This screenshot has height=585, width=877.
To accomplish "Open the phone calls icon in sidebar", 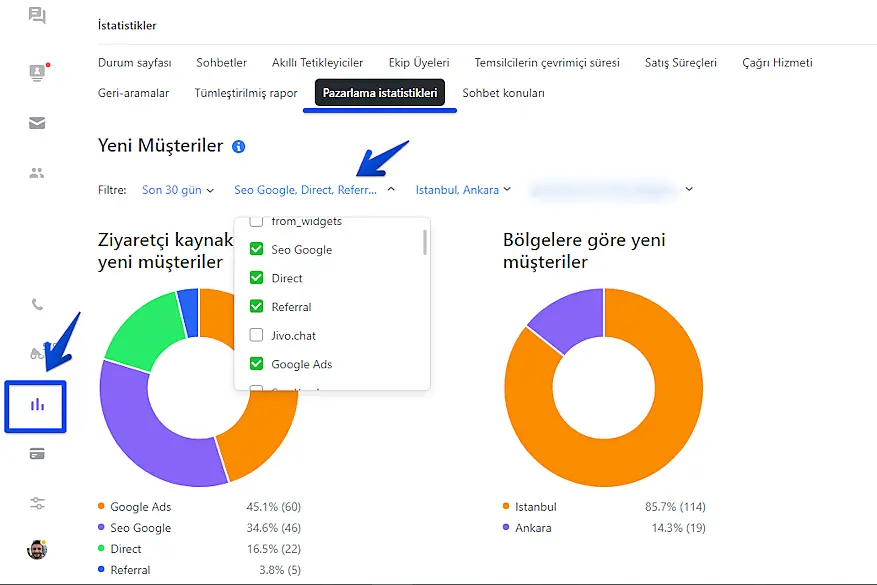I will (37, 305).

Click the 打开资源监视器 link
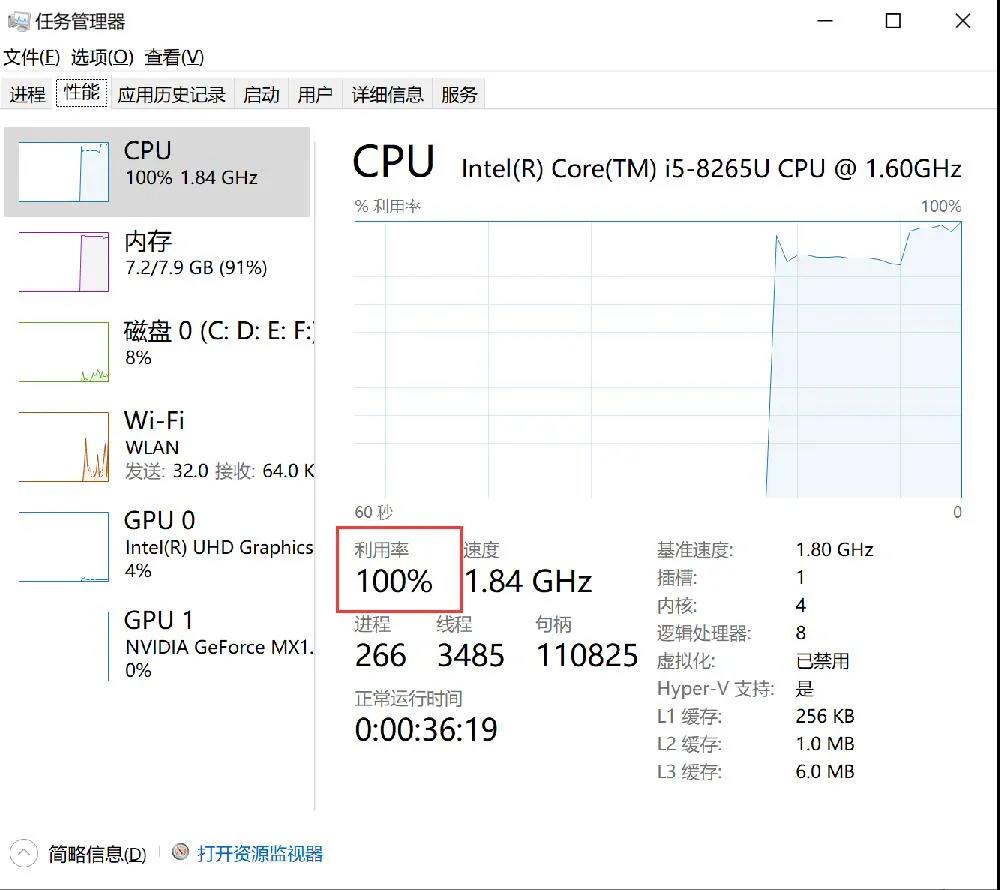point(260,852)
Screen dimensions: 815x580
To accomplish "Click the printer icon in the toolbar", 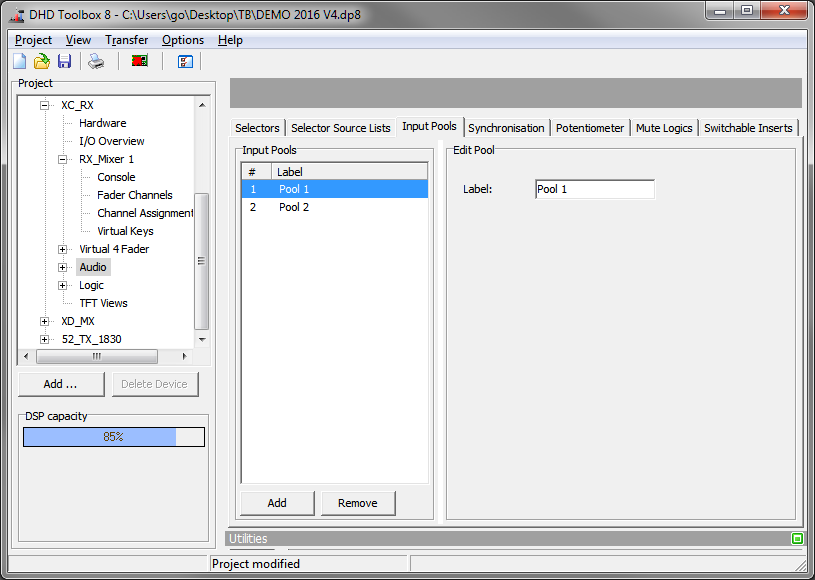I will tap(96, 61).
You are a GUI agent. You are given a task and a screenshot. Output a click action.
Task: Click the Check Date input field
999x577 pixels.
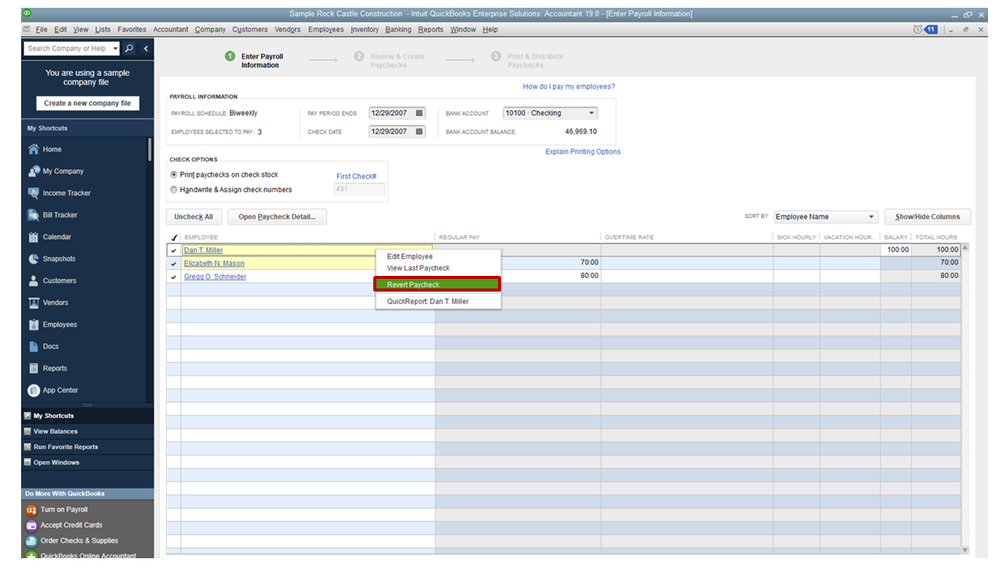point(390,131)
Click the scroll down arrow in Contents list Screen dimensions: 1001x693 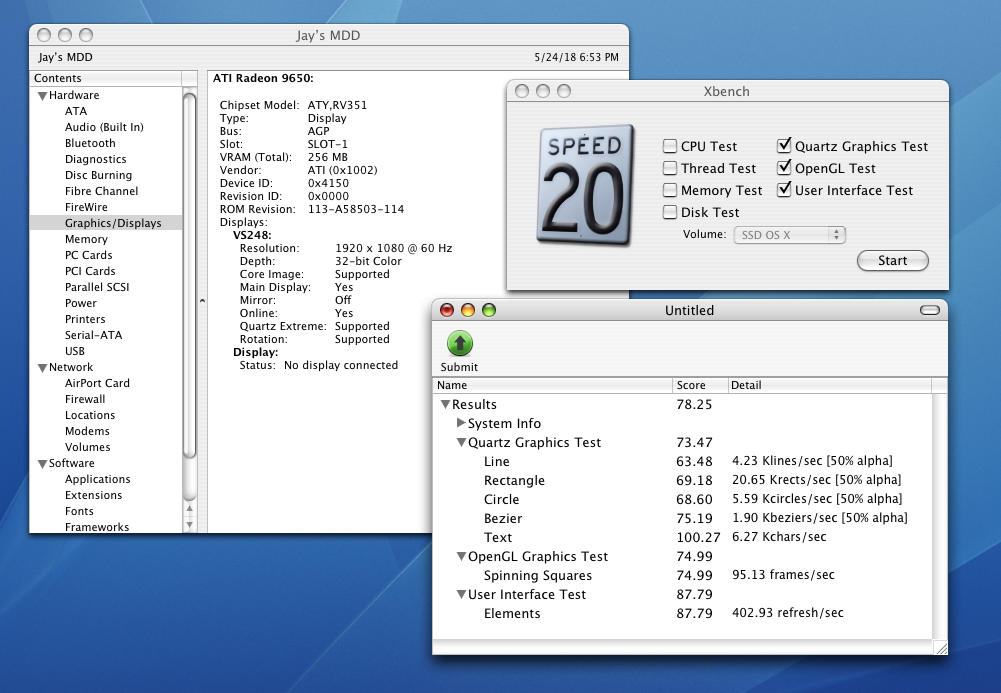pos(189,522)
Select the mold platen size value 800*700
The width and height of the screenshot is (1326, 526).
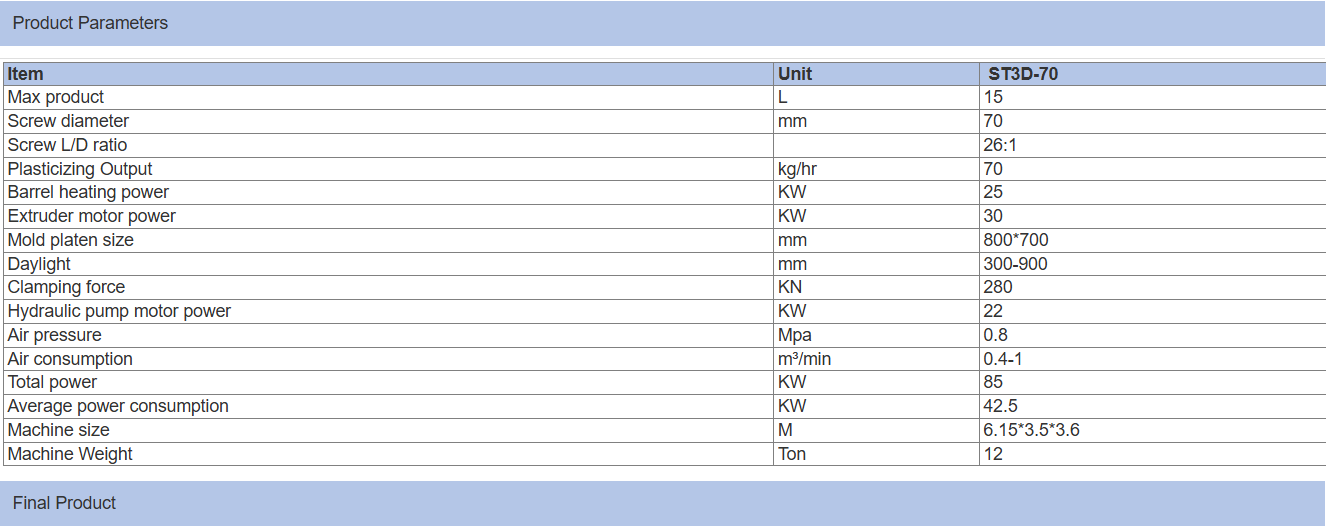(1016, 240)
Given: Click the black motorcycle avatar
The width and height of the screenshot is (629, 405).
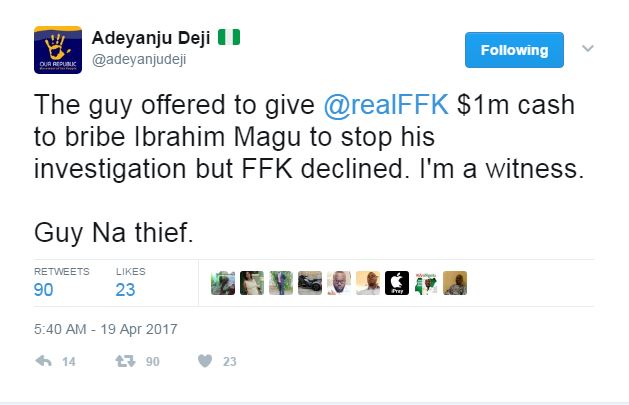Looking at the screenshot, I should (x=311, y=283).

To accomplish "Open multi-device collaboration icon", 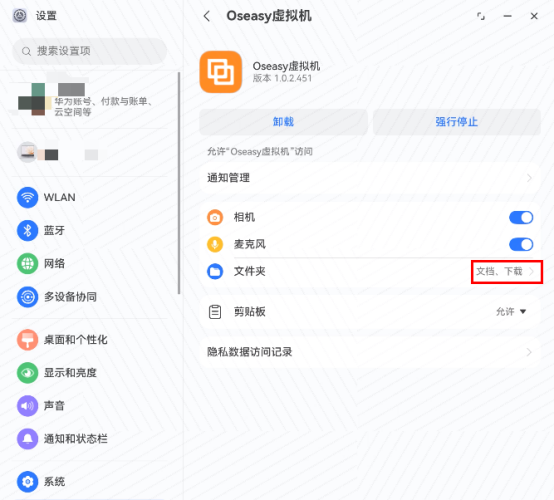I will [28, 297].
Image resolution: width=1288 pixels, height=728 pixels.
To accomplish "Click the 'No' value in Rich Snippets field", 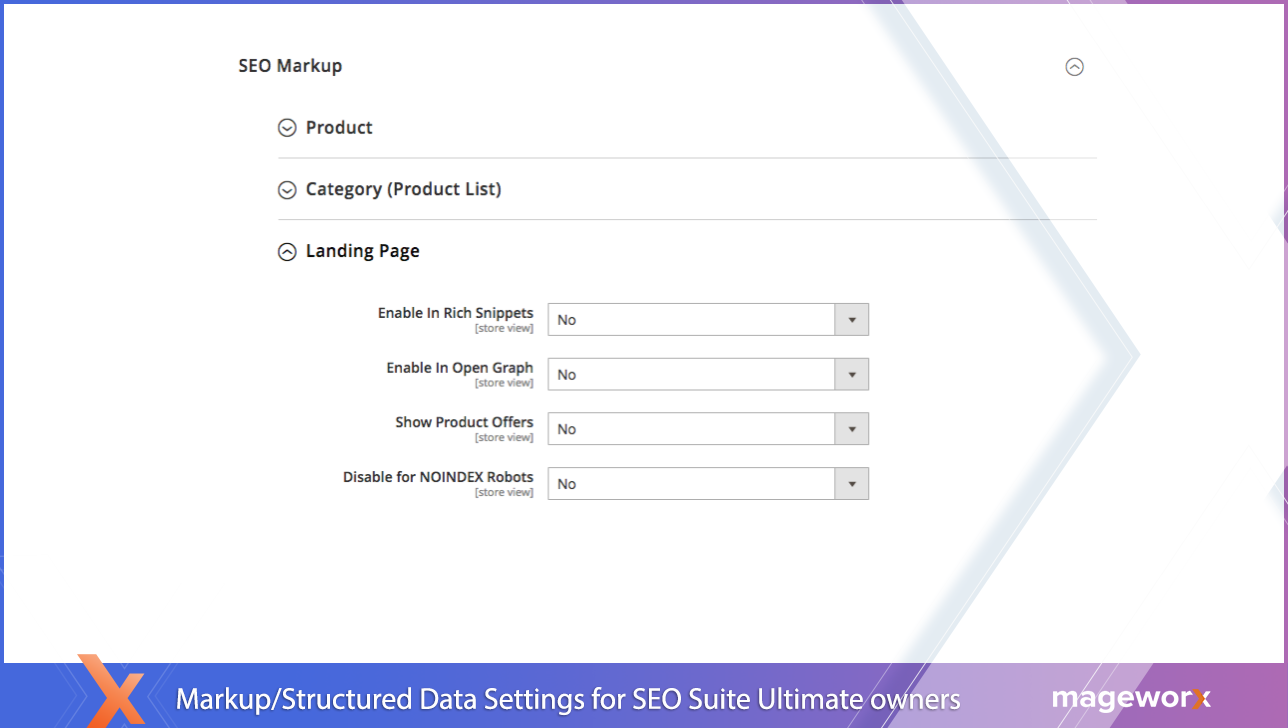I will pyautogui.click(x=567, y=320).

# La solicitud:
Indica cuántas líneas del material contienen la cadena "height", teniendo en cuenta mayúsculas y minúsculas. Responde únicamente con el número.

# Resultado de la tarea:
4